Reading passage:

= = = =

(a) (1) In this section the following words have the meanings indicated.
(2) “Account”, “account holder of interest”, and “financial institution” have the meanings stated in § 13-804 of this subtitle.
(3) “Obligor” means a person whose property is subject to a tax lien.
(b) (1) (i) The Comptroller may send notice of a tax lien to any financial institution that the Comptroller reasonably believes holds property subject to a tax lien.
(ii) The notice to be sent under this paragraph shall be provided by:
1. first-class mail, under the postmark of the United States Postal Service, at the address designated for this purpose by the financial institution or, if no address has been designated, to the principal office of the financial institution;
2. an electronic format agreed on by the Comptroller and the financial institution; or
3. any other reasonable manner as agreed on by the Comptroller and the financial institution.
(2) The notice to be sent by the Comptroller to a financial institution under paragraph (1) of this subsection shall contain:
(i) the name of the obligor;
(ii) the amount of the tax lien;
(iii) the last known address of the obligor;
(iv) the Social Security number or federal employer identification number of the obligor; and
(v) a notice to immediately seize and attach from one or more accounts held by the financial institution in the name of the obligor an aggregate amount equal to the lesser of the amounts in all accounts or the amount of the tax lien.
(c) (1) On receipt of the notice described in subsection (b) of this section, the financial institution promptly shall seize and attach from one or more of the accounts of the obligor held by the financial institution an aggregate amount equal to the lesser of:
(i) the total of the amounts in all the accounts of the obligor held by the financial institution; or
(ii) the amount stated in the notice sent under subsection (b) of this section.
(2) Within 30 days after the financial institution receives the notice directing it to seize and attach accounts of the obligor, the financial institution shall send notice to the Comptroller, in the manner specified in subsection (b) of this section, specifying the aggregate amount held under this subsection.
(3) (i) The financial institution may assess a fee against the accounts or the obligor, in addition to the amount identified in the notice under subsection (b) of this section.
(ii) In the case of insufficient funds to cover both the fee and the amount identified in the notice under subsection (b) of this section, the financial institution may first deduct and retain the fee from the amount seized and attached as provided in this section.
(4) The financial institution may not be held liable to any person, including the Comptroller, the obligor, or any account holder of interest, for wrongful dishonor or for any other claim relating to the seizure and attachment of an account or other actions taken in compliance with this section.

= = = =

Data listing:
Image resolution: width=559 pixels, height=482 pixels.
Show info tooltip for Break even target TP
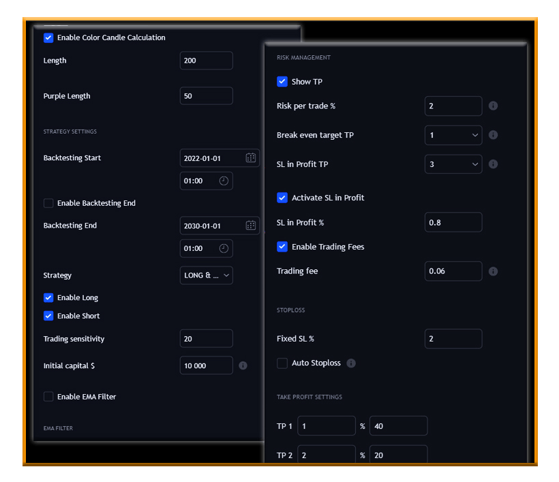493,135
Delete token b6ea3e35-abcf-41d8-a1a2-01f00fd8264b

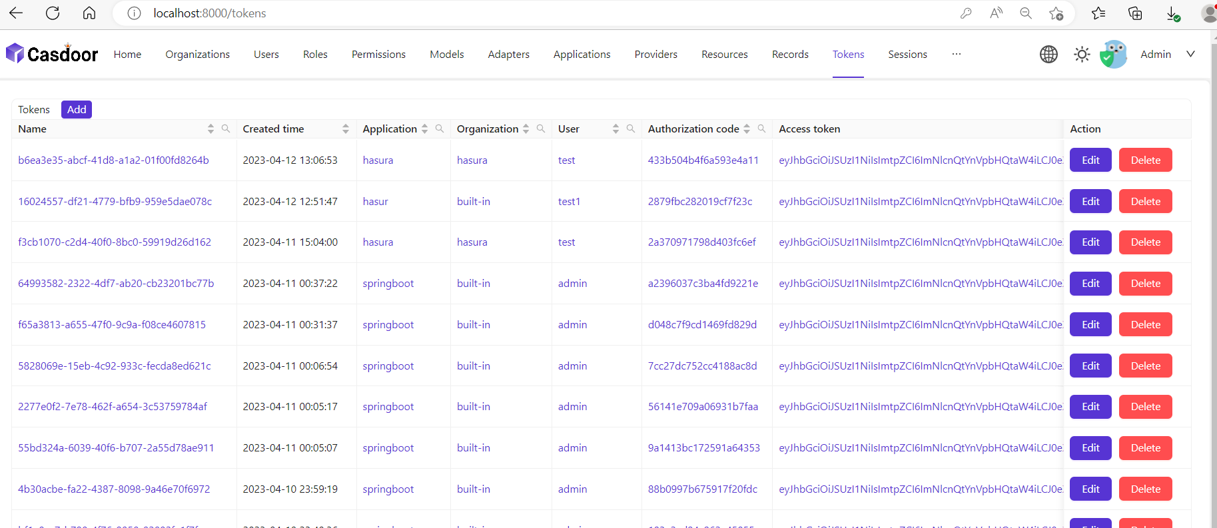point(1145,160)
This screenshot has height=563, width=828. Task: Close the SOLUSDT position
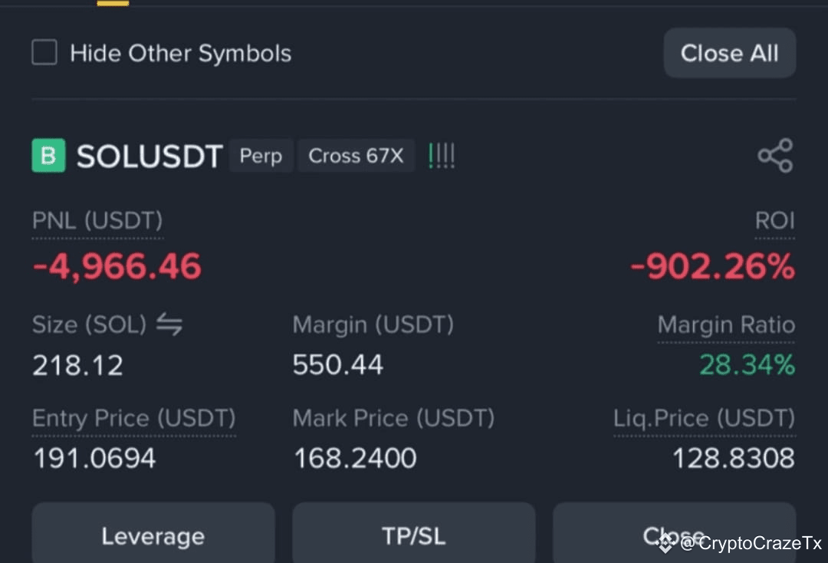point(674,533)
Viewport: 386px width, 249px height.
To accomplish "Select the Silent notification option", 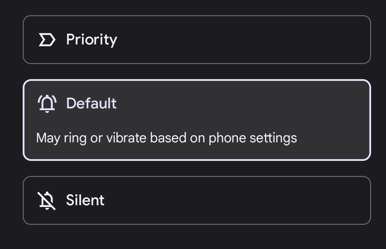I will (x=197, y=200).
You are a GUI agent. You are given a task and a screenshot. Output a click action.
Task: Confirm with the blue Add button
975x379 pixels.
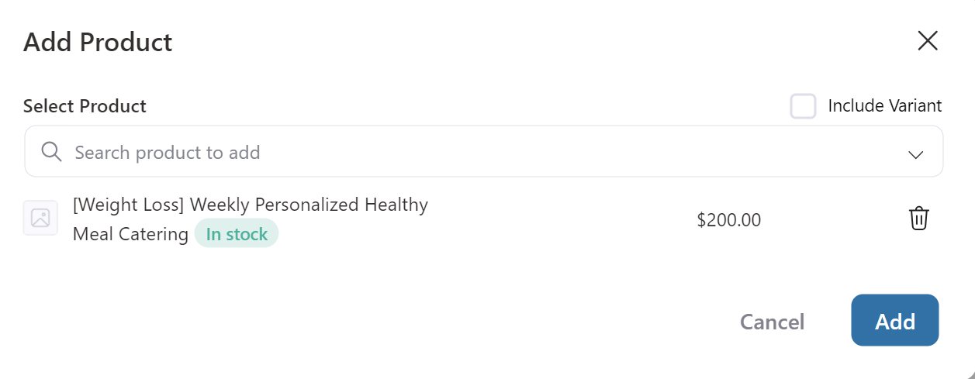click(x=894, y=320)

= = = =

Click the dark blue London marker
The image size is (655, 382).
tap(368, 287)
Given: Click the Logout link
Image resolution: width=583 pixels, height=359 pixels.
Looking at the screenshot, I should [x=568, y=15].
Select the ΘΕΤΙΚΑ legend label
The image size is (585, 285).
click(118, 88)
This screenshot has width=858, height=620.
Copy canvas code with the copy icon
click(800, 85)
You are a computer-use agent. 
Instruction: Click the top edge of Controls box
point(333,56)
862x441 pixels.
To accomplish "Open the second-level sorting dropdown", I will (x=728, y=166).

= = = =

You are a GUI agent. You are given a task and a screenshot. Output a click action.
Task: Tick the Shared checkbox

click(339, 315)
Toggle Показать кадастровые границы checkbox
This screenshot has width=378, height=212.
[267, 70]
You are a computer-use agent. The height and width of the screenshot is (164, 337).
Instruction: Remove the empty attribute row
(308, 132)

= = = =

Directives:
**a)** Answer these questions about the section on tax liens and financial institutions, one line each:
(i) How does the section define "Obligor"?
(ii) Within how many days after receiving the notice must the financial institution report the aggregate amount held to the Comptroller?
(iii) When funds are insufficient to cover both the fee and the amount in the notice, what may the financial institution do first?
**b)** Can you draft the next part of the section on tax liens and financial institutions, continuing after its last paragraph?

Answers:
**a)**
(i) A person whose property is subject to a tax lien.
(ii) Within 30 days.
(iii) It may first deduct and retain the fee from the amount seized and attached.

**b)**
(d) (1) Within 10 business days after the Comptroller has received notice from the financial institution under subsection (c)(2) of this section, the Comptroller shall send a notice to the obligor, by regular mail, to the obligor’s last known address.
(2) The notice shall contain the following information, to the extent known by the Comptroller:
(i) the address of the Comptroller;
(ii) the telephone number, address, and name of a contact person at the Office of the Comptroller;
(iii) the name and Social Security number, federal employer identification number, or other taxpayer identification number of the obligor;
(iv) the address of the obligor;
(v) for each account of the obligor, the name of the financial institution that has seized and attached amounts as required by this section;
(vi) the total amount of the tax lien owed by the obligor;
(vii) the date the notice is being sent;
(viii) a statement informing the obligor that the Comptroller has directed the financial institution to seize and attach the amount of the tax lien owed by the obligor from one or more of the accounts of the obligor and, on subsequent notice by the Comptroller, to forward the amount to the Comptroller; and
(ix) a statement informing the obligor that, unless a timely challenge is made by the obligor or an account holder of interest under subsection (g) of this section, the Comptroller shall notify the financial institution to forward the amount seized and attached by the financial institution to the Comptroller.
(3) The Comptroller shall not be obligated to send the notice described in paragraphs (1) and (2) of this subsection if, prior to the time that the notice must be sent, the Comptroller and the obligor agree to an arrangement under which the obligor will pay amounts owed under the tax lien.
(e) (1) If a timely challenge is not made by the obligor or an account holder of interest under subsection (g) of this section, the Comptroller shall send a notice to the financial institution, in the manner specified in subsection (b) of this section, directing the institution to:
(i) forward the amount seized and attached by the financial institution to the Comptroller;
(ii) reduce the amount seized and attached by the financial institution to a revised amount as stated, forward the revised amount to the Comptroller, and release the excess amount; or
(iii) release the amount seized and attached by the financial institution.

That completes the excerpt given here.